* _Data for analysis_

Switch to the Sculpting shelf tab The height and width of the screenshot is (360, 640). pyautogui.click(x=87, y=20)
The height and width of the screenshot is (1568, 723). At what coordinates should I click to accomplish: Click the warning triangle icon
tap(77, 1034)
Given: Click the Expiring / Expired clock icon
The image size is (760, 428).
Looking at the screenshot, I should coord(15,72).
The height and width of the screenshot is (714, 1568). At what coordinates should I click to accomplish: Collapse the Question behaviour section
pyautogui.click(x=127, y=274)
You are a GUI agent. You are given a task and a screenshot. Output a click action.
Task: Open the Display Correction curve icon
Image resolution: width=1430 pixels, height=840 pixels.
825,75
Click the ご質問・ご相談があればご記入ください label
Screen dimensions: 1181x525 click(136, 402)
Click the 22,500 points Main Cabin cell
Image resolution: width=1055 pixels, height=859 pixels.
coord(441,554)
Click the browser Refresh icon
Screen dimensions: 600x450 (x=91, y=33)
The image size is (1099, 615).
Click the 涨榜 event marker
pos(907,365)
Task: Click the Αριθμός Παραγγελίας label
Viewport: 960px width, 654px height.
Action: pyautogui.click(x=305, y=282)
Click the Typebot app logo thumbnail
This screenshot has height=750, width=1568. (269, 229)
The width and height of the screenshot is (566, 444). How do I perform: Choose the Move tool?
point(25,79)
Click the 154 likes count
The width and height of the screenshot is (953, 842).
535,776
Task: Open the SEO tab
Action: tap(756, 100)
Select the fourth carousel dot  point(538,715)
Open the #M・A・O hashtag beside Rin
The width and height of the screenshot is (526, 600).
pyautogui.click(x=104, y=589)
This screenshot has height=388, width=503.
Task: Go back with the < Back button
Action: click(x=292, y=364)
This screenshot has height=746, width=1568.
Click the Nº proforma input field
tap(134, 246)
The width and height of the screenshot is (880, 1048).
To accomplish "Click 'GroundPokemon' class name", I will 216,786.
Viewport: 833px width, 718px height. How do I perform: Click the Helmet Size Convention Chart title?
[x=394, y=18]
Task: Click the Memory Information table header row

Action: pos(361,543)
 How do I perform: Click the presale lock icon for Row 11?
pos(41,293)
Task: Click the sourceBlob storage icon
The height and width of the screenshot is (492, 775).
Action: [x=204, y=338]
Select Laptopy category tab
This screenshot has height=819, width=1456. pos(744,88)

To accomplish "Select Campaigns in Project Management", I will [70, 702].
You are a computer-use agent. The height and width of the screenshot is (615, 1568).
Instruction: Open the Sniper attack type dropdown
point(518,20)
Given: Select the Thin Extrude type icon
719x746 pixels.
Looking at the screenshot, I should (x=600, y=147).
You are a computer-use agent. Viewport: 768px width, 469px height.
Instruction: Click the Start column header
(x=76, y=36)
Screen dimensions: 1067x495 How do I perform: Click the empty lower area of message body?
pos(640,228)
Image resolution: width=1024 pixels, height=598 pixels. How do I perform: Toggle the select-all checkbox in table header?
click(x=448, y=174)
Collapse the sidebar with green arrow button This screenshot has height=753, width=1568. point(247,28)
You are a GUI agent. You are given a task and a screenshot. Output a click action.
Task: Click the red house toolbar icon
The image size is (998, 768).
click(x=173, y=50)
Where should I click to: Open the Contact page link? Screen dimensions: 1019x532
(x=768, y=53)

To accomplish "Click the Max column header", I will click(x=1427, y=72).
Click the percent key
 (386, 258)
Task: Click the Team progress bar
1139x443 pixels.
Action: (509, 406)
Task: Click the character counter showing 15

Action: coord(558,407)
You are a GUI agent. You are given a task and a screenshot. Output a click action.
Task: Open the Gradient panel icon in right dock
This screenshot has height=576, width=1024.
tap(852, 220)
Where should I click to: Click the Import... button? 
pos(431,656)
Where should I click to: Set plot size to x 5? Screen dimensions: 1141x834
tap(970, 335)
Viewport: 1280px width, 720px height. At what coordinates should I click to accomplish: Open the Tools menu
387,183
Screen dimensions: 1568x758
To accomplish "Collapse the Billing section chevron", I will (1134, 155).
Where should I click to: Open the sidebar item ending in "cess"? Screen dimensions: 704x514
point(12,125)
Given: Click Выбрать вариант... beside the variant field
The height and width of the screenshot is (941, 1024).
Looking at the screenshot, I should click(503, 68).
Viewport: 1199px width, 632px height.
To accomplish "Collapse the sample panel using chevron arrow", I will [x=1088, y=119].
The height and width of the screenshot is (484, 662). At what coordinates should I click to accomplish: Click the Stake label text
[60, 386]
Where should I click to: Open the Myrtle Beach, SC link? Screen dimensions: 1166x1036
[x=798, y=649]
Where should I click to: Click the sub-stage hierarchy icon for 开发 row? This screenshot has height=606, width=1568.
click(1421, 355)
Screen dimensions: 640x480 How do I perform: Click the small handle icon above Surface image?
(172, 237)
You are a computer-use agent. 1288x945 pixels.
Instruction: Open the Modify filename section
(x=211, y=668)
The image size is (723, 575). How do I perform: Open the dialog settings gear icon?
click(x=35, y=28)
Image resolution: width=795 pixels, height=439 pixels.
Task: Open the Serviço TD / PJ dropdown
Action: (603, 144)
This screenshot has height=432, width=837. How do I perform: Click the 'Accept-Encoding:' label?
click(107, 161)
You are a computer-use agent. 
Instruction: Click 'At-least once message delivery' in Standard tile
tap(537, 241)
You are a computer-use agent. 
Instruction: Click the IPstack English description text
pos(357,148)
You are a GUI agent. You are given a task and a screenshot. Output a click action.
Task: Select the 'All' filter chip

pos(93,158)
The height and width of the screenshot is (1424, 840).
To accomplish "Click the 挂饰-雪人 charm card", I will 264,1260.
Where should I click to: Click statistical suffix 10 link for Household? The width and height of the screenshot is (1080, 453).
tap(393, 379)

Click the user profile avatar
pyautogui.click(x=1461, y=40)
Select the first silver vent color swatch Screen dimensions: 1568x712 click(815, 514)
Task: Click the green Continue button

* _Try it_
What is needed is every line of the records above that contains the word "computer".

* _Response to this exercise_
You are a computer-use agent. The height and width of the screenshot is (615, 1568).
You are a computer-use agent. Viewport: 768px width, 469px height.
You are a computer-use agent. 1288x945 pixels.
You are a computer-use agent. 
You are a computer-use agent. 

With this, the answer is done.